On Thu, Oct 14, 2004 at 02:57:41PM +0200, Brian E Carpenter wrote:
> 
> Let me rephrase my concern. Somebody reading this draft without
> the background knowledge of this WG will simply not realise
> that the fundamental coexistence model is dual stack. They will
> find themselves right in the discussion of the 13 scenarios
> and think that they must pick one of them - but the first question
> anyone should ask is "can I just do a straightforward dual stack
> model?" I would argue that for the large majority of enterprise
> customers the answer will be yes, except for the corner cases
> where they will have to do something special. So I think the draft
> needs to start out by saying this - either by inserting my Scenario 0
> or by saying it in words.
> 
> I don't have this problem with draft-ietf-v6ops-ent-scenarios-05.txt,
> which starts out with base scenario 1, widespread dual stack.

Three points:

a) There are many deployment models, all valid ones.

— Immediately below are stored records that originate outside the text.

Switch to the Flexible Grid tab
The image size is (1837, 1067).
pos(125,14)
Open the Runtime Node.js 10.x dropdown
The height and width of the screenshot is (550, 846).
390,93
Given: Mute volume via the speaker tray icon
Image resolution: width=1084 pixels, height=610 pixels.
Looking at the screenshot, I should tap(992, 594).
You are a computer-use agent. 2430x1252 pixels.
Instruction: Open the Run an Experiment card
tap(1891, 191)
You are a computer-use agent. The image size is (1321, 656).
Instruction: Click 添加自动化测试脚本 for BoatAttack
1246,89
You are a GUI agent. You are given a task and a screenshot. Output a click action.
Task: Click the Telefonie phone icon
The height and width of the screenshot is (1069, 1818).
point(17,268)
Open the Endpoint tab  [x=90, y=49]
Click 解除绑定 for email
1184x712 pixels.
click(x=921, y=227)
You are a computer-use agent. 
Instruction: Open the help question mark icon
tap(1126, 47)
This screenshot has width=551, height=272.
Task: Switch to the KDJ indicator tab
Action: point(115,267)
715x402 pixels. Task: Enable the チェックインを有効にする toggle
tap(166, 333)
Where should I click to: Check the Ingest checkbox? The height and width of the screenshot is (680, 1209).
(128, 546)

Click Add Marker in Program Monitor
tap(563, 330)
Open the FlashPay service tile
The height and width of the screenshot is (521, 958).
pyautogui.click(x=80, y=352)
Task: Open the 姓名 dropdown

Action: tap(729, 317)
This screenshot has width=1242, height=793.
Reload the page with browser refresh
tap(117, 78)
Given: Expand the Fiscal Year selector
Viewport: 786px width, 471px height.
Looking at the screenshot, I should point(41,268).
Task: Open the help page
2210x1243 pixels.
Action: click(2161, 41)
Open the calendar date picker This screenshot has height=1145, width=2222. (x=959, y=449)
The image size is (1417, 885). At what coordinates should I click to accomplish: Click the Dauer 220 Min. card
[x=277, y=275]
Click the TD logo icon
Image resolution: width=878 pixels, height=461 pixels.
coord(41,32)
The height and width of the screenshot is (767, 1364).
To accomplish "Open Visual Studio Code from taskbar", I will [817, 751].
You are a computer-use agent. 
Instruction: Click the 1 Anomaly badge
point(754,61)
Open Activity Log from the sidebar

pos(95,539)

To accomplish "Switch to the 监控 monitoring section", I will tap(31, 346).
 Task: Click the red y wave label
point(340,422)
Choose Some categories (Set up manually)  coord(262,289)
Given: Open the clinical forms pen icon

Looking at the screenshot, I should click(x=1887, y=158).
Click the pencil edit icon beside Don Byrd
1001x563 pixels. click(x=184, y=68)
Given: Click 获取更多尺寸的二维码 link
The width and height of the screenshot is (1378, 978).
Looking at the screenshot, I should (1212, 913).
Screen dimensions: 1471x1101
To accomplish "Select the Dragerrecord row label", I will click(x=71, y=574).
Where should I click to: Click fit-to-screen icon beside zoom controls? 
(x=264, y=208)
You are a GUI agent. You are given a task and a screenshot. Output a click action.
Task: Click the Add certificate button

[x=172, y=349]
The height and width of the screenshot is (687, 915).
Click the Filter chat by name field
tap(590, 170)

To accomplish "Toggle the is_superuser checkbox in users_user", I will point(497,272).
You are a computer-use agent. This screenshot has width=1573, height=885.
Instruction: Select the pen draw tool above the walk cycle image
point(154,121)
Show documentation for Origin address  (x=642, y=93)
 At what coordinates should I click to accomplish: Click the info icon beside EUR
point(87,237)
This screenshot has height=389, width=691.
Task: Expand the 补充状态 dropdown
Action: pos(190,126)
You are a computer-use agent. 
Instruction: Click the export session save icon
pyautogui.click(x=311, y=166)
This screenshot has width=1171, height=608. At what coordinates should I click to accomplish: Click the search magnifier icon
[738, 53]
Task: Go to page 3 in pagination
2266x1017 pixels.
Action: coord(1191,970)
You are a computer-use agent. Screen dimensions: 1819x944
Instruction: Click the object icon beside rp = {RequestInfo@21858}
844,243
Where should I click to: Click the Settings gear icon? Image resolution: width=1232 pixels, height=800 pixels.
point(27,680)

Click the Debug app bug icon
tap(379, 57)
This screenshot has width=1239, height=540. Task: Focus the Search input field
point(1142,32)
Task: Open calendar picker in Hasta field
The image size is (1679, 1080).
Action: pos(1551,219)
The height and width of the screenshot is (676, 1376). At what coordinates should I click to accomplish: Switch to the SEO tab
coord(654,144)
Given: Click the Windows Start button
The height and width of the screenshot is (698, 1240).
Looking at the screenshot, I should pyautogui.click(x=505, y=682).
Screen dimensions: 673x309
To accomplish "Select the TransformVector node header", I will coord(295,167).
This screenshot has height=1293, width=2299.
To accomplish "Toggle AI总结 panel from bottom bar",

b) Dual-stack is the one that most sites will follow, for the foreseeable
   future

c) IPv6 dominant has enough usage cases to be included

So I would agree with adding an ent-scenarios like wording to indicate that
dual-stack is the way to go for the more common sites, but there's more
to the analysis (IPv6 dominant was one of the three ent-scenarios scenarios
after all).

> It's not only that. Enterprises are not going to voluntarily add IPv6
> support if they perceive it as adding great operational complexity,
> which is an ongoing cost. They will simply wait until it becomes simple.

Absolutely, as per the othr email on parallel networking (as an example)
if you can upgrade that's great.  If you need to wait to a procurement
cycle, so be it, but many sites will want to jump in ahead of the commercial
availability, and that's where some of the interim methods described in
ent-analysis come in (else it is a short document :)
 
> >Not really reread the vlan discussion.
> 
> As far as I can see, that only splits the routing. As far as hosts,
> DNS and middleware is concerned it's still a dual stack model.

Yes.  And that's the advantage, but deploying parallel now we get ahead of
the game for when we can slot in dual-stack routing infrastructure, and
we already have all our services IPv6-capable (and some interesting
experience from running v6-only on the parallel routing infrastructure).